Sebastian is passionate about building robotic systems for every-day use. For a decade now, he has been concentrating on self-driving cars. Seeing a car pull up beside you with no one in the driver’s seat would be an unnerving experience for most, but for Sebastian it’s a daily experience. In 2005, his team won the U.S. Department of Defense Grand Challenge, having a computer-controlled car successfully travel 212 kilometers on California desert roads. His team came second in the 2007 Grand Challenge, where the car had to navigate through a mock-up downtown area. Since 2010 he has been working with Google on realizing his dream of turning this technology into something that will change the world.

In 2006 I saw him give a presentation on his work. It was interesting, but the road (so to speak) from where he was to where he wanted to be was long and the research problems to be solved, hard. Six years later, the only word I can use to describe where he’s at is “stunning.” The advances that have been made are truly impressive, suggesting that the technology is almost ready for prime time. Sebastian says it’s at least a decade way from being widely deployed. More on this later.

The Google car is being extensively used in the San Francisco and Silicon Valley area. To date it has 320,000 kilometers of accident-free driving. Can you make the same claim? Sebastian showed numerous impressive videos of the car doing its thing, such as driving down San Francisco’s (in)famous Lombard Street, negotiating downtown traffic, and easily traversing highways. What made this even more impressive was that demos showed the car performing well in a variety of difficult situations, including day and night (day turns out to be harder because of the sun), in the presence of pedestrians, and even through a construction zone (lanes shifted). In the latter case, although the car uses GPS maps, it has the ability to improvise when it comes across signs that force it to deviate from its planned route. Impressive!

The technology has been added to a handful of smaller vehicles (golf carts). He showed a video where a person uses their phone to request a ride. The call is routed to an available vehicle that, upon receiving the request uses your GPS coordinates to automatically drive to you. Imagine how this could change your life. You can be chauffeured anywhere, sans the chauffer.

Sebastian revealed some interesting details on the car’s performance. It tends to drive slower than other vehicles on the road (not a surprise given safety concerns), prefers an interior lane (the vision system works better if there’s left and right feedback), does less braking and less acceleration than humans, and maintains a safer distance between cars (which helps reduce the chance of an accident).

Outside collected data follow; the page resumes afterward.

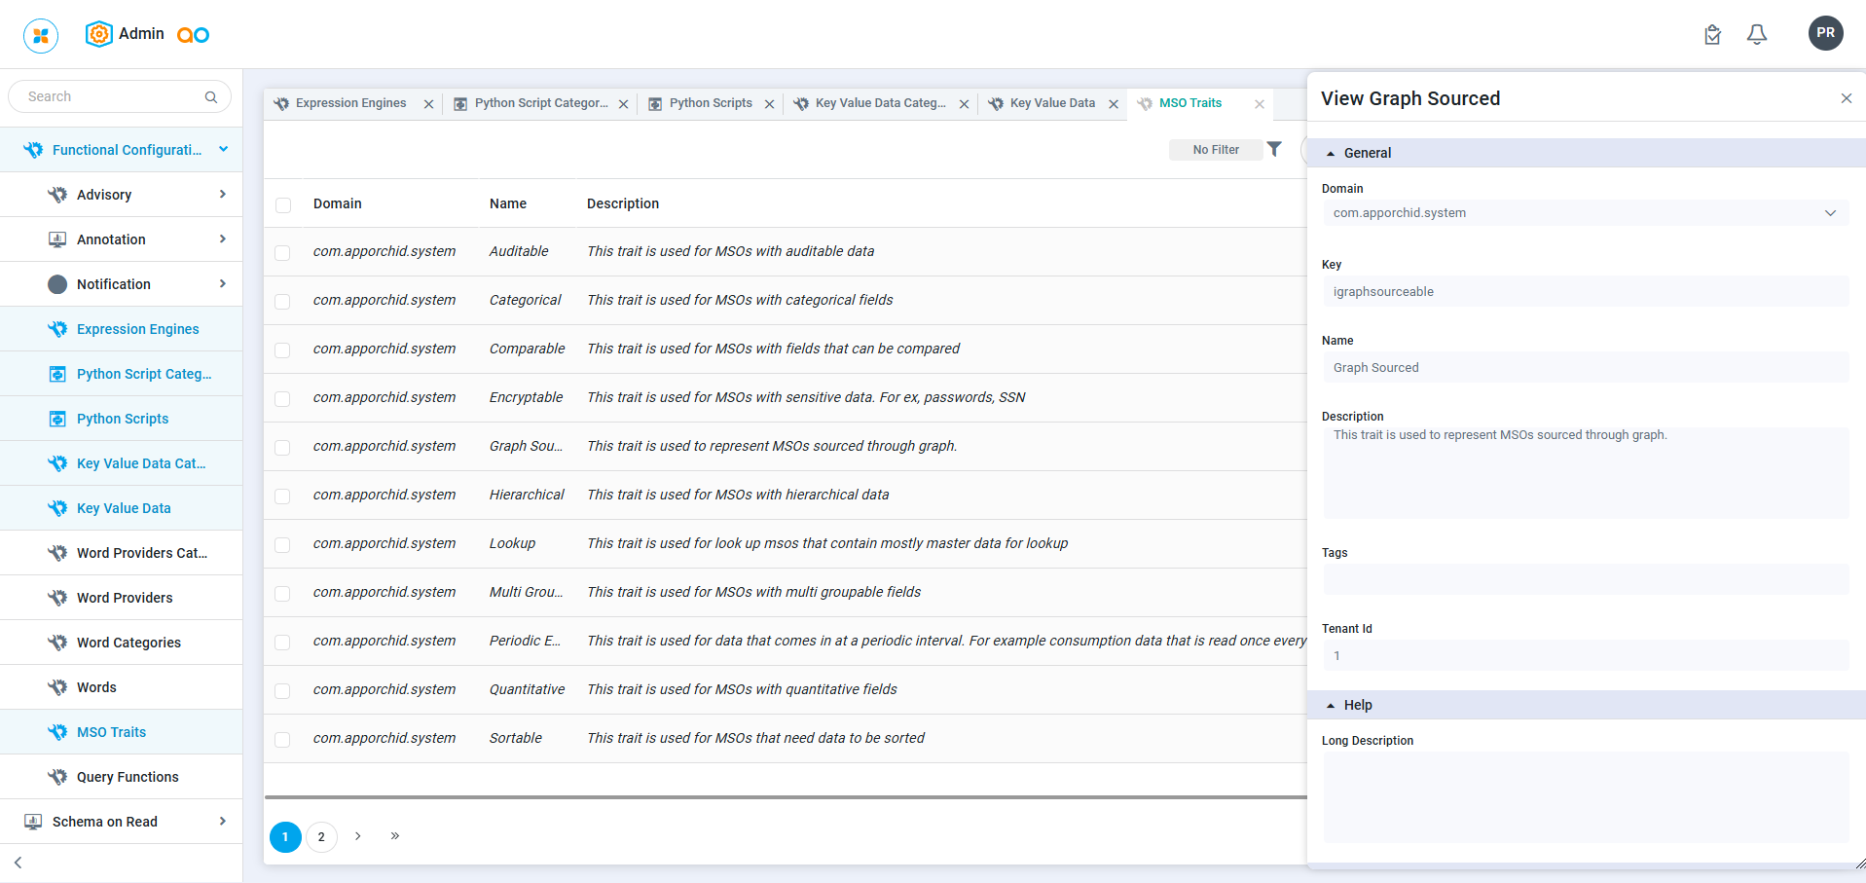The image size is (1866, 883).
Task: Toggle the select-all header checkbox
Action: click(x=283, y=204)
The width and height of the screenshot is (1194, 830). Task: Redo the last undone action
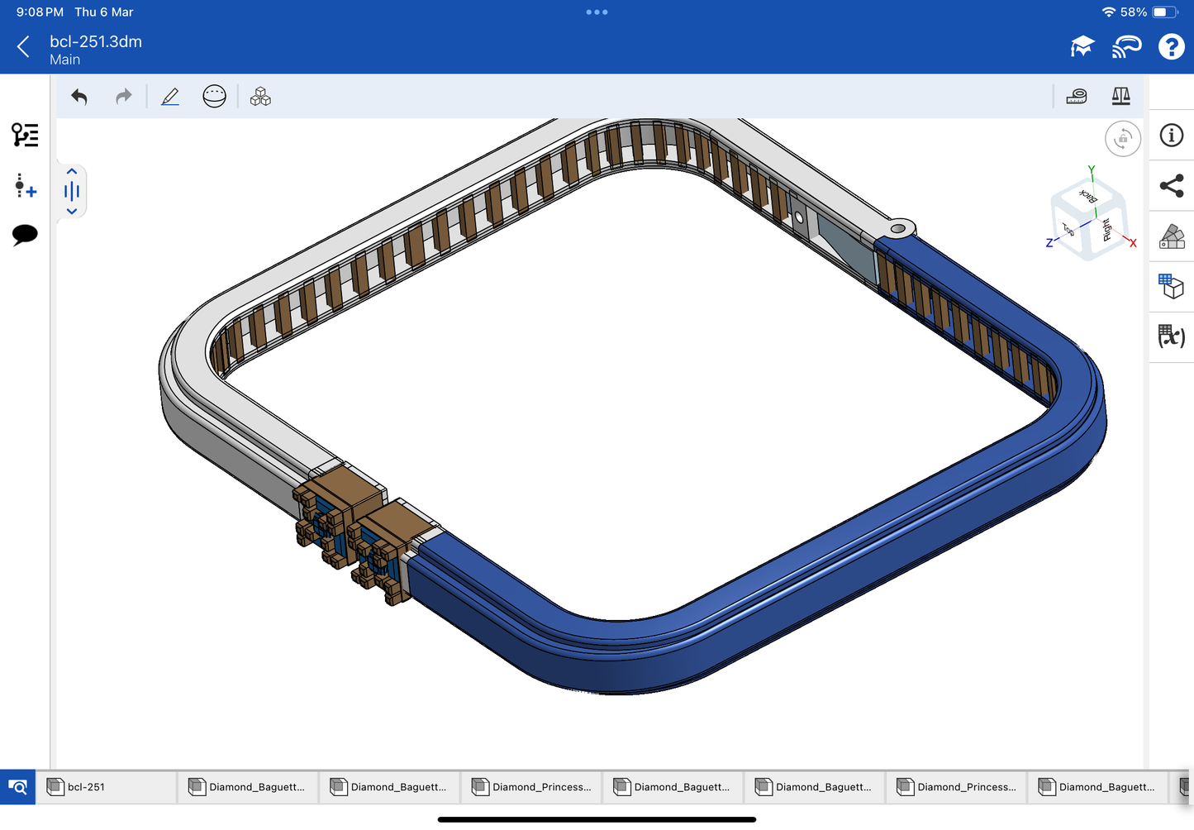(124, 97)
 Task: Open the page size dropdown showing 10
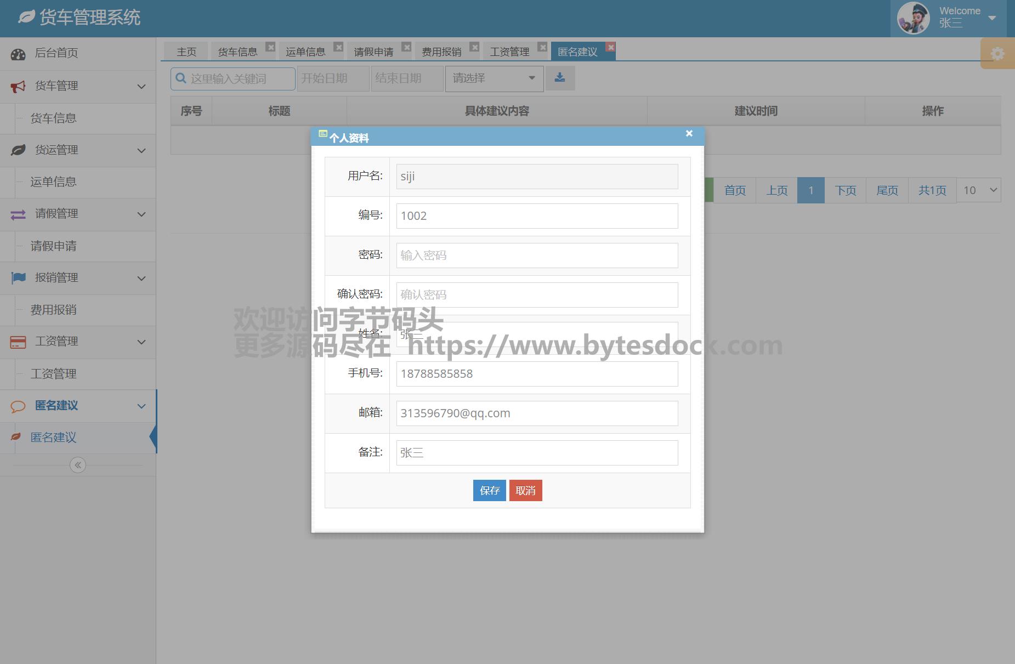pos(979,190)
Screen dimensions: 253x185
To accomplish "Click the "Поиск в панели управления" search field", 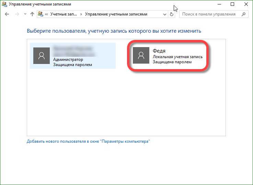I will [x=209, y=14].
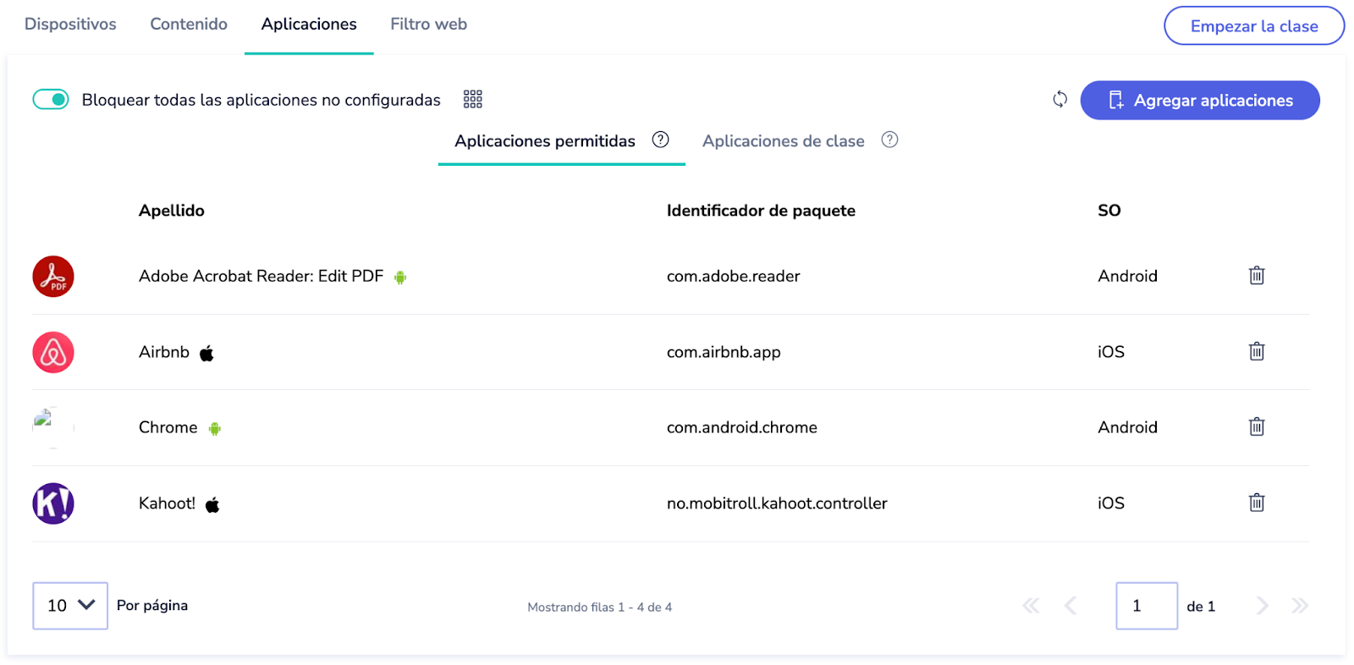Open the Filtro web tab

click(428, 25)
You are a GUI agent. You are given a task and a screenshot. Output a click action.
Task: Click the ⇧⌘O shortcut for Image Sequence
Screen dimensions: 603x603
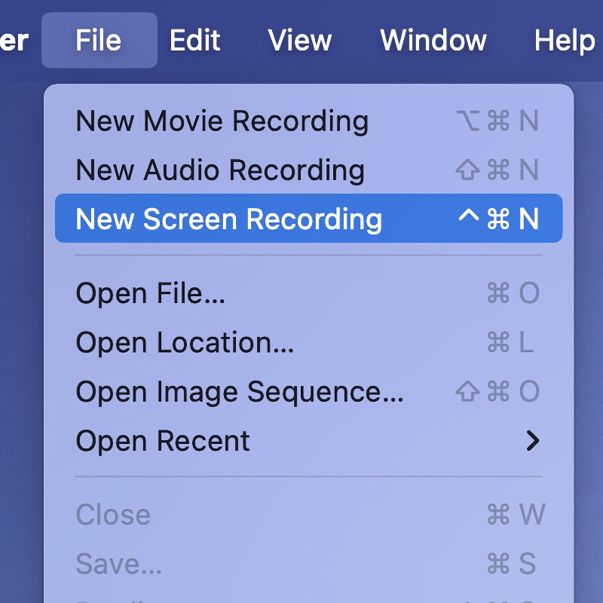point(497,392)
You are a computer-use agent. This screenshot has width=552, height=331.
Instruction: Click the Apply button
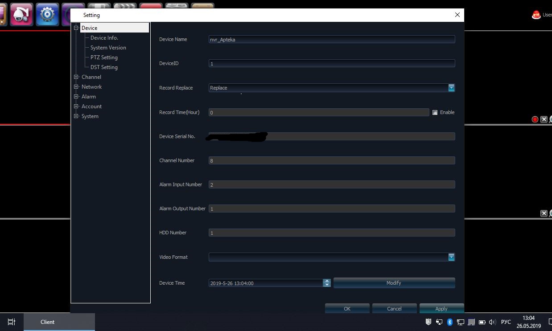click(x=441, y=309)
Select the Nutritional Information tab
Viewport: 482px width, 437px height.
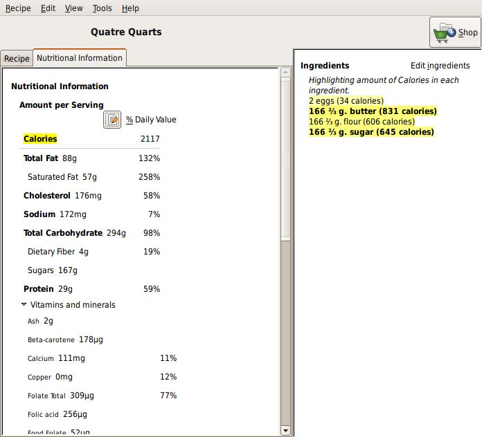[x=80, y=57]
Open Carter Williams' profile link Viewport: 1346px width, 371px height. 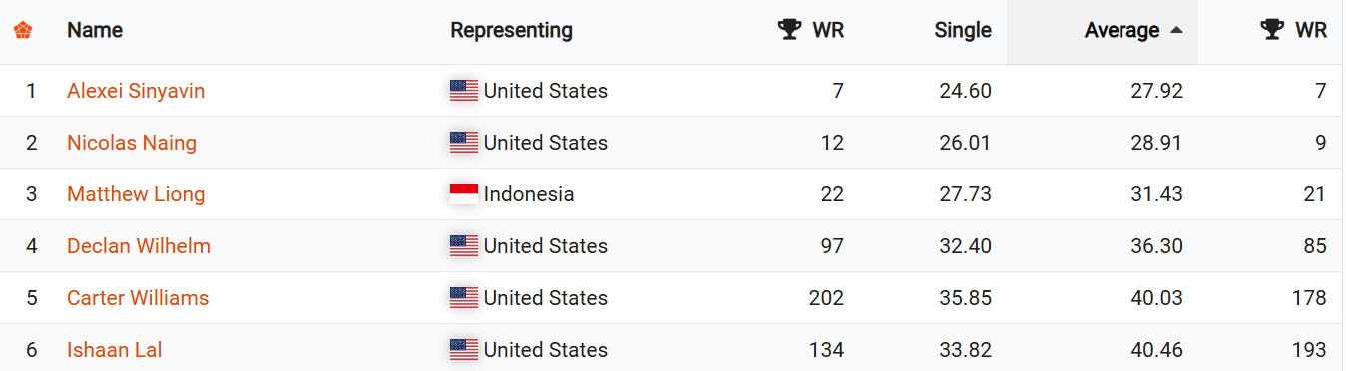pos(138,298)
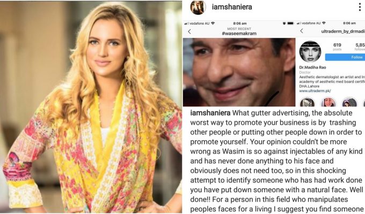Open the second story highlight circle
The image size is (365, 214).
coord(328,102)
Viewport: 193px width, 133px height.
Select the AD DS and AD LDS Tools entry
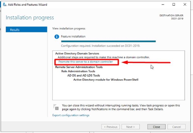[x=83, y=76]
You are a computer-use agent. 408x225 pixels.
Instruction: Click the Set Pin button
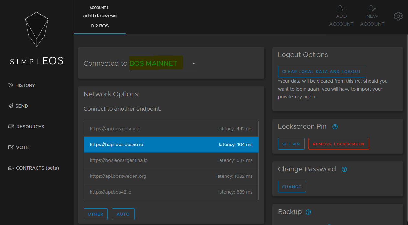pos(291,144)

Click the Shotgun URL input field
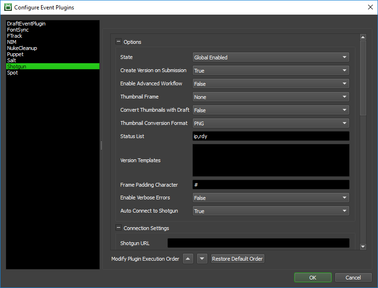tap(258, 243)
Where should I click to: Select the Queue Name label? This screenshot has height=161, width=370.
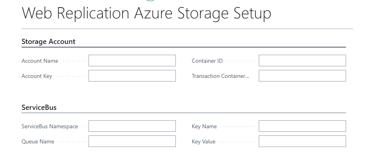[38, 142]
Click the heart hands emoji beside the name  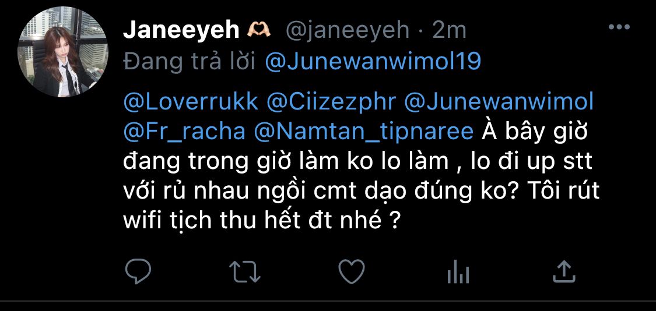coord(259,30)
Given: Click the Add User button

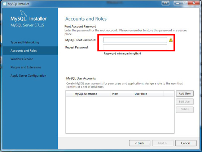Looking at the screenshot, I should [185, 94].
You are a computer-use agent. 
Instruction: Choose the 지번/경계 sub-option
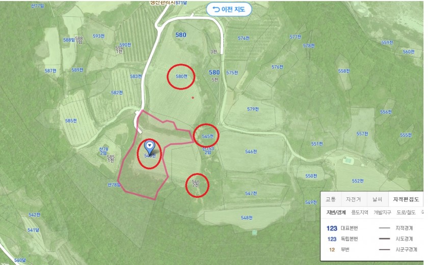coord(336,213)
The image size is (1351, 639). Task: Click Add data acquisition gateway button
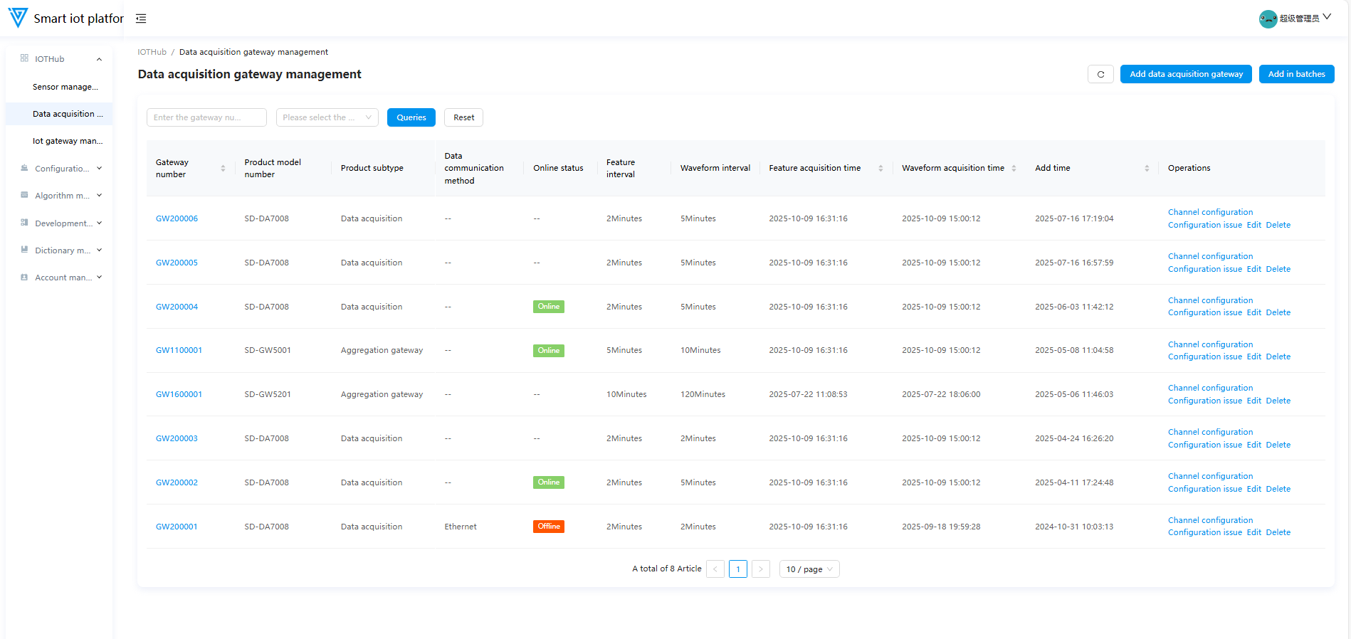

What remains to be done? Lots, mostly special cases. For example, the research team has not addressed the problem of snow and ice. They admit that their work has been California-centric. Another example he cited was a policeman on the road directing traffic. This situation is challenging since the software needs to distinguish a policeman from a pedestrian, and understand that the hand gestures have meaning. They also have problems with sudden surprises, such as an animal running across the road. He did not mention a variety of other possible situations, such as getting a flat tire, hitting a pothole at high speed, or being crowded by another vehicle (does the car honk its horn?). Every one of them has to be addressed and then thoroughly tested.

Sebastian believes that it will take at least a decade before we will see widespread use of driverless cars on the road. Part of the reason is the many uncommon circumstances that need to be addressed. However, the bigger hurdles have nothing to do with technology: political, legal, and psychological matters all stand in the way. As well, insurance companies will have to weigh in.

The implications of this technology if/when it becomes commercially viable are transformative, some of which include:

•  improved quality of life (the one-hour daily commute becomes usable time);
•  fewer accidents (data strongly supports this case);
• increased freedom for people with mobility-related disabilities; and
•  better traffic throughput (less need for increased road infrastructure).

A high-reliability self-driving car will dramatically change the world as we know it. I have seen the future and it’s exciting, coming much sooner than I would have expected, going to have enormous societal benefits, and will be transformative.

It’s not often that I come away truly excited about technology. A single research talk has made this a memorable day for me. I will not soon forget the excitement I felt being in the audience for Sebastian Thrun’s wonderful talk.